En face de nous, le couloir des classes. Ce couloir emprunté journellement en rang par deux et en silence pour tous les mouvements de la journée. Devant chaque porte des ombres nous accueillent :

Le père AMOUROUX, professeur de philosophie qui logeait au second étage et avait un crane sur son bureau. Le père BEL, professeur de première, pince sans rire et qui tenait l’harmonium lors des fêtes carillonnées.

Le père JACOB, dit Chuchu, professeur de seconde, ancien combattant de la guerre de 14. Il avait été gazé à Verdun et souffrait de problèmes respiratoires. Parfois, l’hiver par grand froid, il faisait ses cours en sabots. L’élève Baluche lui posait toujours les questions que personne n’avait posé.

Le père FURST, dit Furzou, professeur de Physique Chimie, petit bossu avec sa canne, qui officiait dans son laboratoire. Un jour, pendant le Salve Regina vespéral, une détonation ébranla les murs et vitraux de la chapelle. Il en fallait plus que ça pour interrompre la prière du soir, mais lorsque nous sortîmes de la chapelle, nous vîmes au milieu du couloir Furzou, tout sourire, alors qu’une fumée grise s’échappait du labo fenêtres et portes ouvertes. Il riait en disant « Vous avez entendu ? ».

Le père VIAIN, professeur de mathématique et de physique en seconde et première, Jean Viain, JV, grand bonhomme maigre, rouennais d’origine qui n’avait pas son pareil pour nous raconter des histoires de la résistance.

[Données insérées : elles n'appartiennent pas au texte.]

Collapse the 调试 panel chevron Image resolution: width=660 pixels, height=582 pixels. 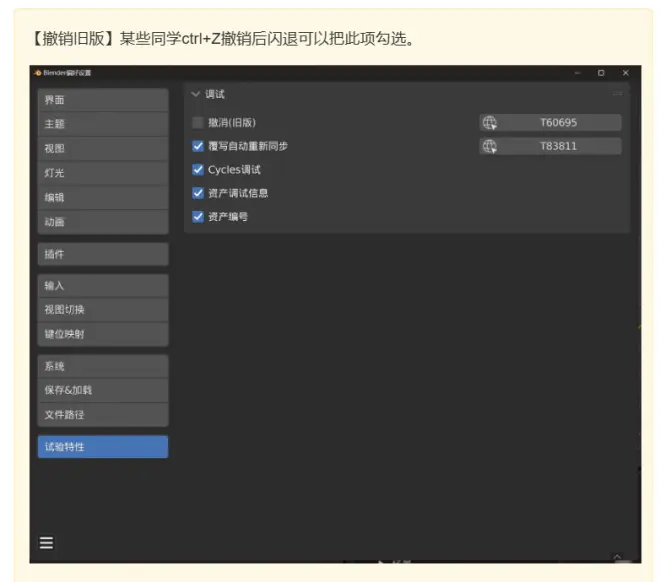point(195,94)
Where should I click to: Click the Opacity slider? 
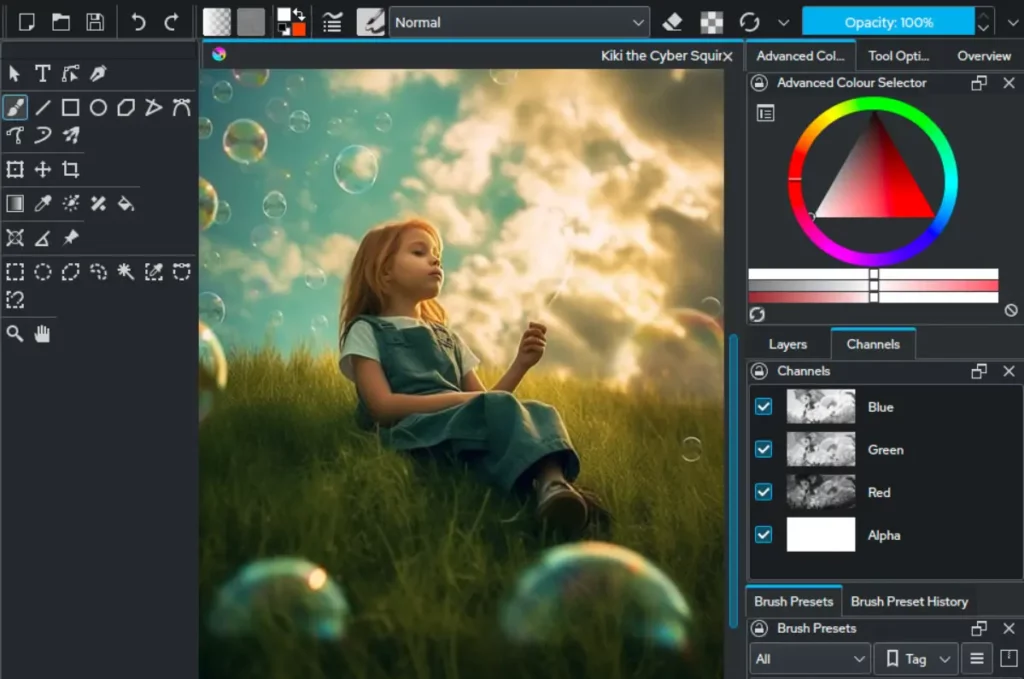[888, 21]
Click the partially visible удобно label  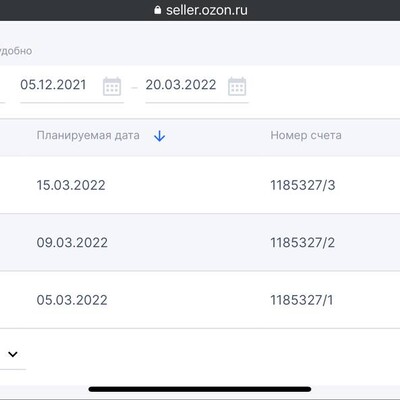coord(16,51)
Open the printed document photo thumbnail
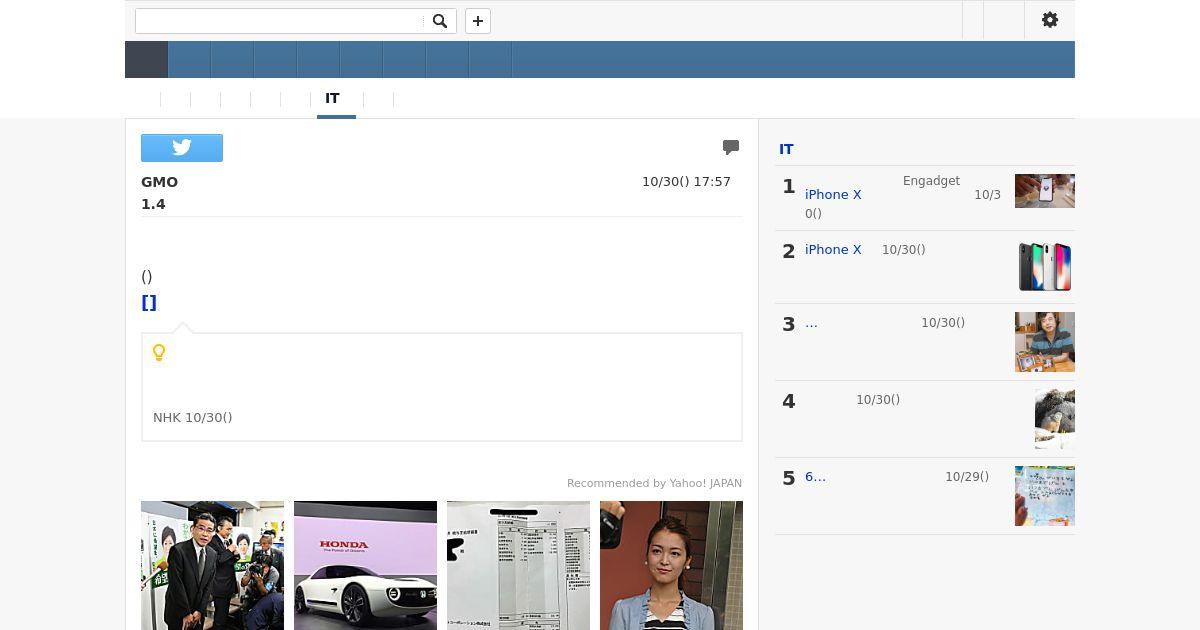Screen dimensions: 1200x630 point(518,565)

Le père SIBOURG, professeur de quatrième, toujours bien coiffé et fumeur invétéré.

Le père MORETTI, professeur de cinquième, retour d’Indochine où il avait été torturé par les Viêt. Ses doigts jaunis par la nicotine, n’avaient presque plus d’ongles. Pendant les cours, il avait toujours une bonne excuse pour sortir fumer dans la cour.

Le père FISHER, toujours coiffé d’un béret, professeur d’allemand. Il sera remplacé par le père ELMER, dit le Muche, retour de Dachau. Lui aussi grand fumeur aux doigts jaunis de nicotine, qui sortait fumer pendant les cours. Il remplaça le père Siaud comme aumônier scout.

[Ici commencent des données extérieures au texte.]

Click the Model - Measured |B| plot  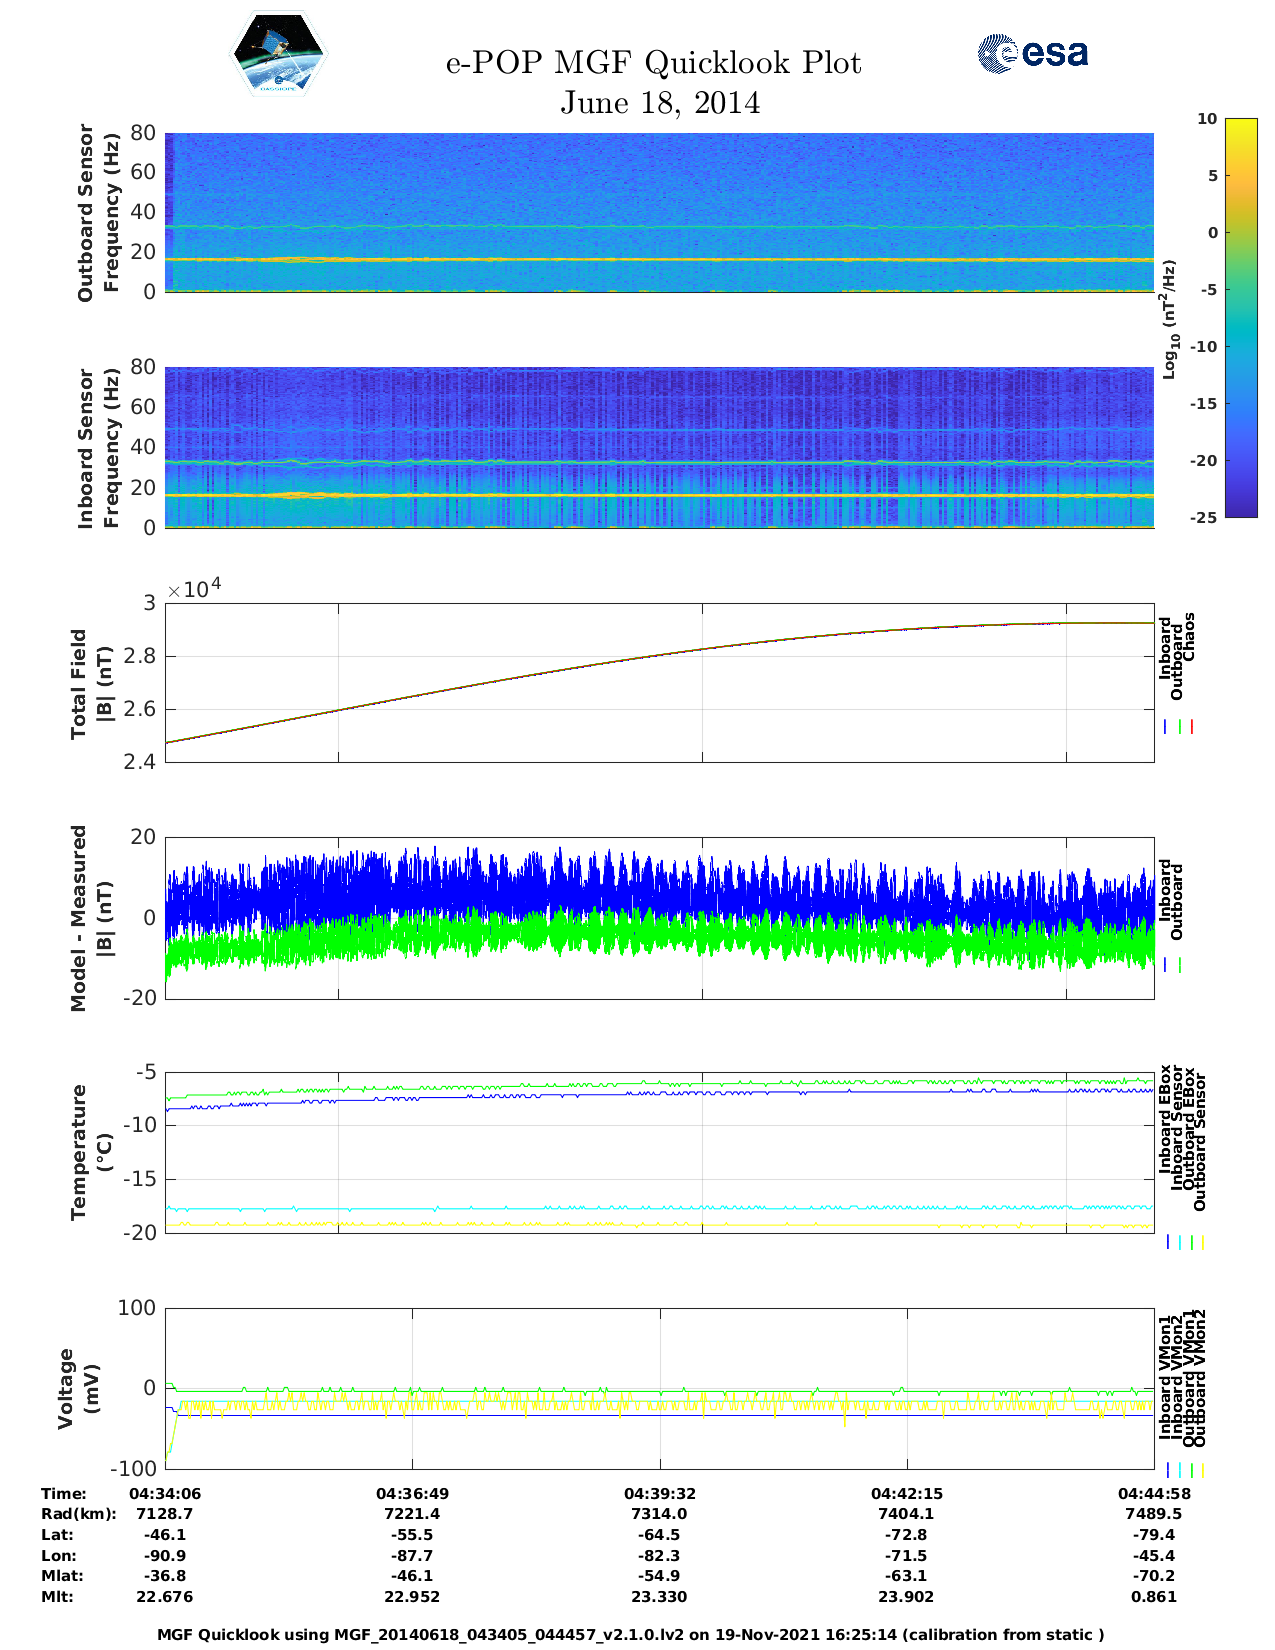[659, 918]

Le père FERRIER, professeur d’histoire-géographie qui débarqua au milieu des années 50. Il fut l’un des premiers à introduire de nouvelles méthodes dans ses cours : projection de films et diapositives, conférences par des élèves, voyages etc.

Au milieu de tout ce petit monde en soutanes, il y avait quelques laïcs.

Monsieur MAZORIC, dit « Mazo », professeur de MathElem, qui vous traitait de « coyon » lorsque vous aviez fait une erreur et si l’erreur était impardonnable, vous étiez un « extrait de coyon ».

Monsieur FOREST, professeur de mathématique en troisième, quatrième et cinquième. Retour d’Afrique, c’était un grand pédagogue qui n’avait pas son pareil pour rendre les choses simples.

Monsieur JACQUEMOND, professeur de sixième.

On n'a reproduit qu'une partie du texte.